Of course they are embarrassed when the actual voters and taxpayers come asking pesky questions. The Association is claiming exemption from the Washington State Public Records Act.
To find out more information on this off balance sheet public entity, interested taxpayers might want to contact the president of the Association, Karen Rogers, who is also an elected Councilmember from Port Angeles, and the proprietor of Karen Rogers Consulting, a company that specializes in government affairs according to the Port Angeles WEB page.
The nationwide Open Government statutues were created precisely to keep “government affairs” from becoming private affairs.
July 9th, 2008 at 2:38 pm
The Houston Chronicle has posted a computerized database of 81,000 public employees of various local entities including City of Houston, Harris County, and the Houston Independent School District.

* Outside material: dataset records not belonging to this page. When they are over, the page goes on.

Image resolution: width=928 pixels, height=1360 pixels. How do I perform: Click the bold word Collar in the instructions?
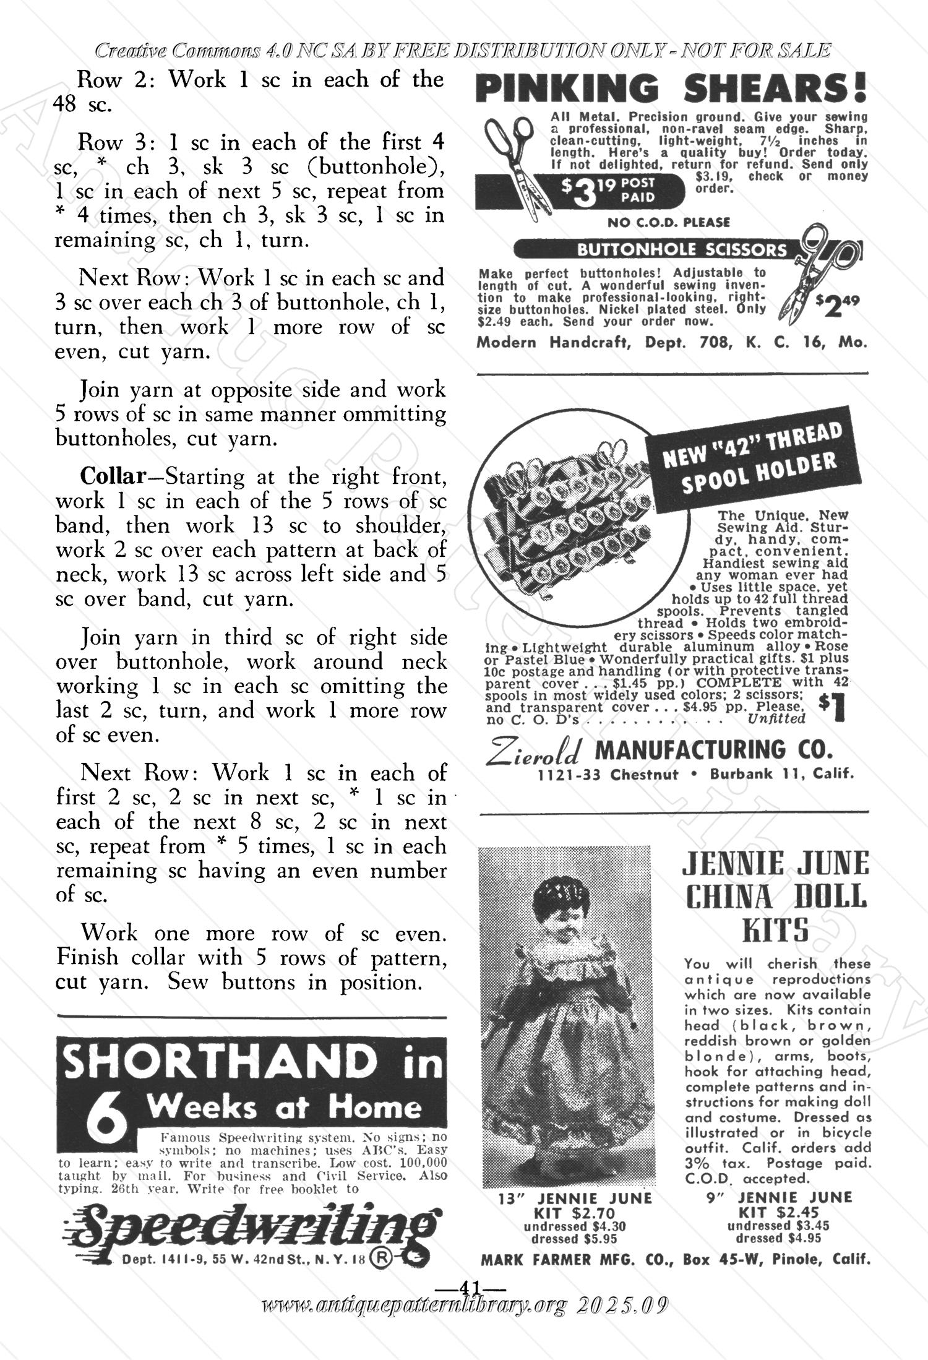click(112, 476)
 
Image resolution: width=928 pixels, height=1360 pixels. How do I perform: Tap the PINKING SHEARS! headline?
click(671, 88)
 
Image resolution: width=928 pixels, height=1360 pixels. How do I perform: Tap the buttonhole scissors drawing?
click(817, 272)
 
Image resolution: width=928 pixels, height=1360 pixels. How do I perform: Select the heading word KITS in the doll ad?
click(776, 929)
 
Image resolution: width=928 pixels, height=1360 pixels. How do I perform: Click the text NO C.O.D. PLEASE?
click(669, 222)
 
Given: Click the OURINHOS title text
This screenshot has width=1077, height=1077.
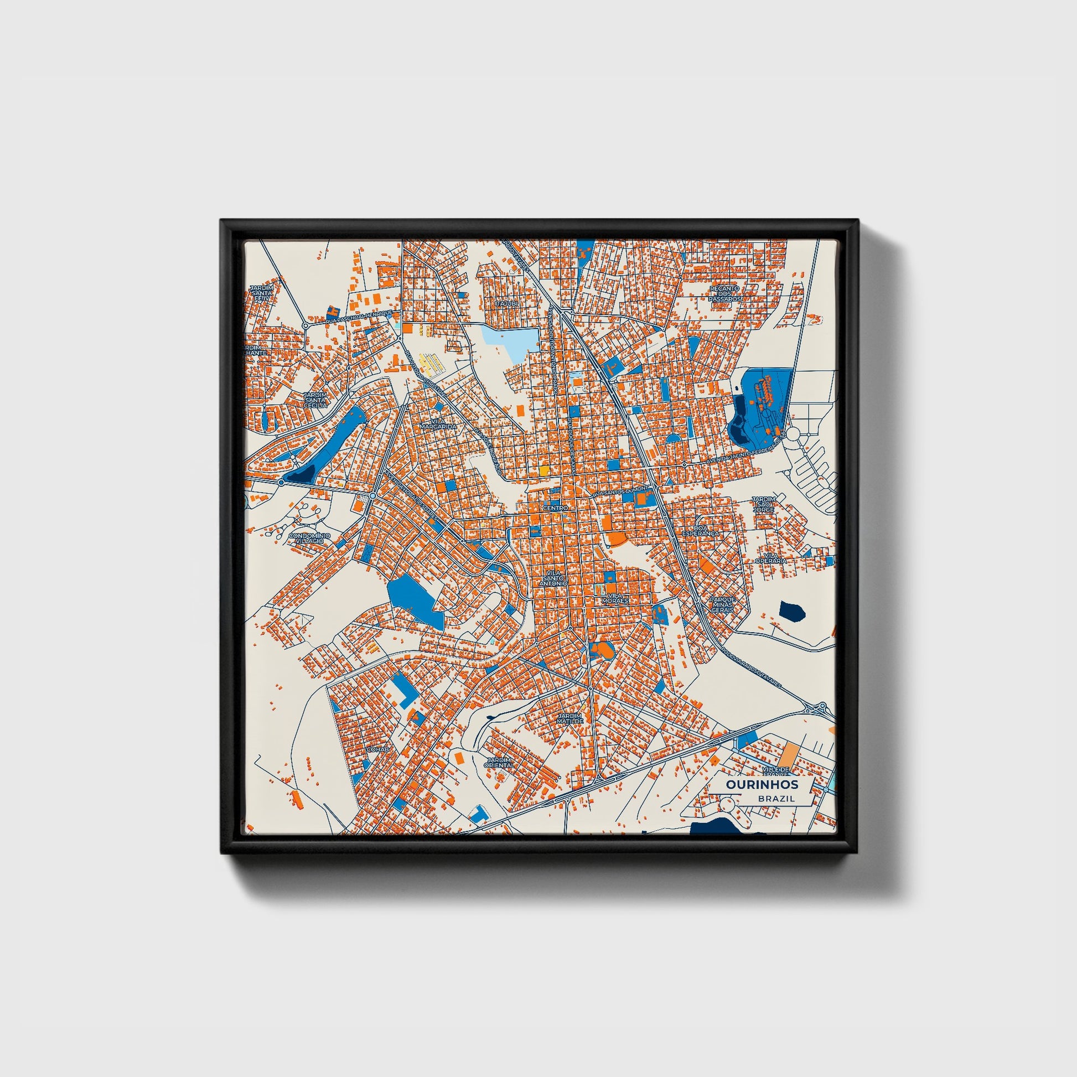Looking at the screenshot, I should (762, 784).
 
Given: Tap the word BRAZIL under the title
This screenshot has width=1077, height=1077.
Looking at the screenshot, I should (776, 798).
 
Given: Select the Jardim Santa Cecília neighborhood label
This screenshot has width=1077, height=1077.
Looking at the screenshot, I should (315, 400).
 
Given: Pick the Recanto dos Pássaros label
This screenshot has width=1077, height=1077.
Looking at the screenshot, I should (724, 294).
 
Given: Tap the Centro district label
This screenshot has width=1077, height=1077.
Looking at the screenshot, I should (555, 509).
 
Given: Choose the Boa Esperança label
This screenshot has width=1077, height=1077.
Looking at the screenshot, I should (701, 530).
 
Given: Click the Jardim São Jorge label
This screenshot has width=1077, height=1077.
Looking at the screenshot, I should (763, 504).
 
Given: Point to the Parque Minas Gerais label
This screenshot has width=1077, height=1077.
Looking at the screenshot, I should (722, 604).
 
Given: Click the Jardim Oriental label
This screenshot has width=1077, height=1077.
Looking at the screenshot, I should (499, 763).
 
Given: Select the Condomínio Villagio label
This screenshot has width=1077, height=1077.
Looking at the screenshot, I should (309, 538).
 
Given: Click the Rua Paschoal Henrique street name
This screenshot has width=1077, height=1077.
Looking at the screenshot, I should (359, 318).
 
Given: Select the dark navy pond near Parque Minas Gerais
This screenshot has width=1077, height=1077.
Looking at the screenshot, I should (792, 612).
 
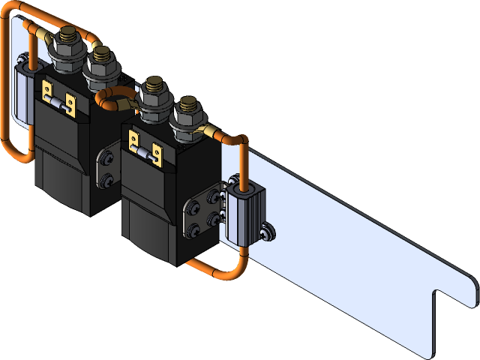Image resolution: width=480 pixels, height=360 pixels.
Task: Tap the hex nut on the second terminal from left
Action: pyautogui.click(x=99, y=68)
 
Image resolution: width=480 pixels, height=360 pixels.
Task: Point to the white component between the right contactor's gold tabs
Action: pyautogui.click(x=146, y=151)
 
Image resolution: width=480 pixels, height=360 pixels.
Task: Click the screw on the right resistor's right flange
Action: pyautogui.click(x=268, y=236)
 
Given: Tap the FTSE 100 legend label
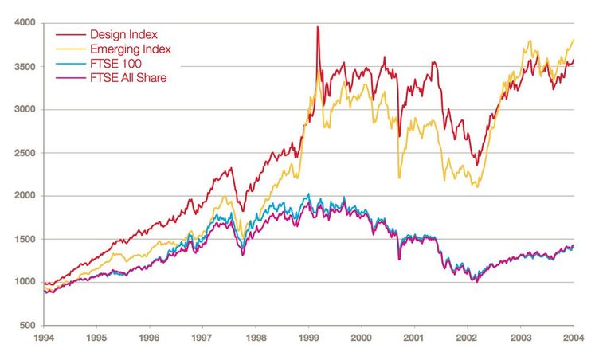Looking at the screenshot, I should click(x=115, y=64).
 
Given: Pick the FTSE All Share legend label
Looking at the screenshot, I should click(x=128, y=78).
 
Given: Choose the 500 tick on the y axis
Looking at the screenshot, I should click(x=28, y=325).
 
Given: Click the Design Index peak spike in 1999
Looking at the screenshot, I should click(x=318, y=27).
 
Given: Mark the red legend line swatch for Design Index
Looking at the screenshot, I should click(x=69, y=35).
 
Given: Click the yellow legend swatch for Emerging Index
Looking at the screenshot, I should click(x=69, y=49).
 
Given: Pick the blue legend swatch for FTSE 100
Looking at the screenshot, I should click(x=69, y=64).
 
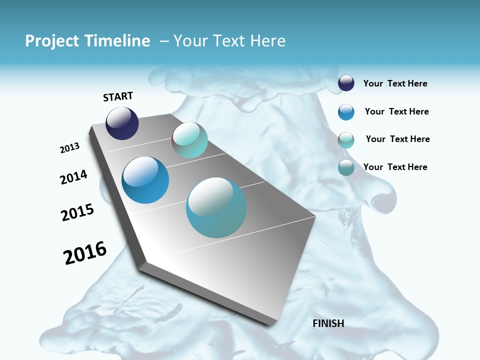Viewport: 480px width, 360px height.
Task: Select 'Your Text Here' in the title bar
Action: (x=230, y=41)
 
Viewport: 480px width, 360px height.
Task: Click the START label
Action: (x=118, y=96)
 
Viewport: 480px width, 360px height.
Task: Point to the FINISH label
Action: (x=328, y=324)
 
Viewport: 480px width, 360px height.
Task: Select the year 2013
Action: (x=70, y=148)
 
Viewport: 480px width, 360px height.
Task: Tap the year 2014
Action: (x=74, y=178)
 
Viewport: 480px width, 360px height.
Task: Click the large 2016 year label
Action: (x=85, y=252)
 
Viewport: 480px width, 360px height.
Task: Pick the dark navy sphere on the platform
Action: (x=122, y=123)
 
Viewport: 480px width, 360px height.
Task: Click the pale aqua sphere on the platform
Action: (x=190, y=140)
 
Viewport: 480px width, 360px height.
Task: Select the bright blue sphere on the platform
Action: (x=145, y=180)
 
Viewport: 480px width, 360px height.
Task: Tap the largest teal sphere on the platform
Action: (x=216, y=208)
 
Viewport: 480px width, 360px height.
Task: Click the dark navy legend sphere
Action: (x=346, y=83)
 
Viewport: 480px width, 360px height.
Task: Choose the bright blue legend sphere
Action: (x=346, y=112)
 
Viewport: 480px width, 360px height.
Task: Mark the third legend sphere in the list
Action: (x=346, y=140)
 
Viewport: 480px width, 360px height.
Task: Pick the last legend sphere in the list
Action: (x=346, y=168)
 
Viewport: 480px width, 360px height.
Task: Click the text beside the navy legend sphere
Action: (x=395, y=84)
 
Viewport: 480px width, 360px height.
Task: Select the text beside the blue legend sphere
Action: (x=396, y=112)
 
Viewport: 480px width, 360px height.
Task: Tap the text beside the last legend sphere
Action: (x=395, y=167)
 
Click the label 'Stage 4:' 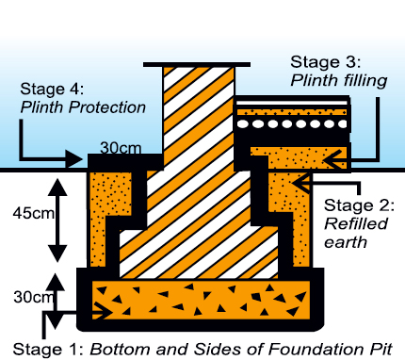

Some readers have objected to the publication of names and salaries as a violation of privacy.
Most readers have argued that public employees work for the public and are thereby subject to public scrutiny.
March 25th, 2008 at 12:24 pm
Leroy Schad molested an 11 year old boy. Now District Judge Ron Svaty has sentenced him to five years of probation and house arrest, and ordered him to prominently post signs declaring his sex offender status
Schad said the loneliness and isolation imposed by the house arrest are the toughest to deal with.
March 19th, 2008 at 12:26 pm
Government bureacracies implement a standard set of dodges to avoid the accountability that comes from disclosure.
In its dealings with FEMA (Federal Emergency Management Agency), The Advocate newspaper has been the victim of two of the most common ploys to avoid disclosure:
1. Charge extraordinary amounts for copying,
2. Provide information in the most difficult to use for possible, preferably paper.
March 11th, 2008 at 8:10 am
Arlington Mayor Robert Cluck said he would not name the lone pharmaceutical chemical found in the city’s drinking water.
Once again a “people’s servant” concludes that he knows what’s best for you.
The Open Records Project remembers similar arguments against release of sex offender names and addresses. “Trust us” the bureacrats said. Of course we finally prevailed, published the records, and found that sex offenders were working in day cares, Boy Scout offices, and numerous schools.
We suggest that every reader of this blog give the mayor a call and ask him to explain why he is covering up a potential health problem.
February 24th, 2008 at 10:49 am
The Texas Department of Public Safety plans to update its online sex offender registry this spring to let people know where offenders work or go to school. https://records.txdps.state.tx.us/DPS_WEB/Sor/index.aspx
Anyone can go to the state’s site to look up a person by name or ZIP code. The information includes physical descriptions, photos, offenses, aliases and legal status. People also can use a map to find sex offenders who live in a particular neighborhood.
When the registry is revised, sex offender records will also show complete registration histories, former addresses and conviction information in Texas and out of state.
Ruth Epstein, a spokeswoman for the American Civil Liberties Union of Central Texas, said people’s ability to find sex offenders in their workplaces or classrooms raises privacy concerns.
The Open Records Project was the first group in the US to post sex offender registration information on the Internet. Following intense interest across the country, the state legislature ordered The Texas Department of Public Safety to provide the information. The recent expansion of the service is the latest in a continuing effort.
February 18th, 2008 at 10:52 pm
During the past five years, nearly half of Oregon teachers disciplined for sexual misconduct with a child left their school districts with confidential agreements.
The Oregon response is sadly similar to that of the Texas Youth Commission and Catholic Archdiocese across the country. They all hid sex offenders so as to not cause inconvenience to their organizations and the nasty public embarassment that accompanies a sex scandal involving children.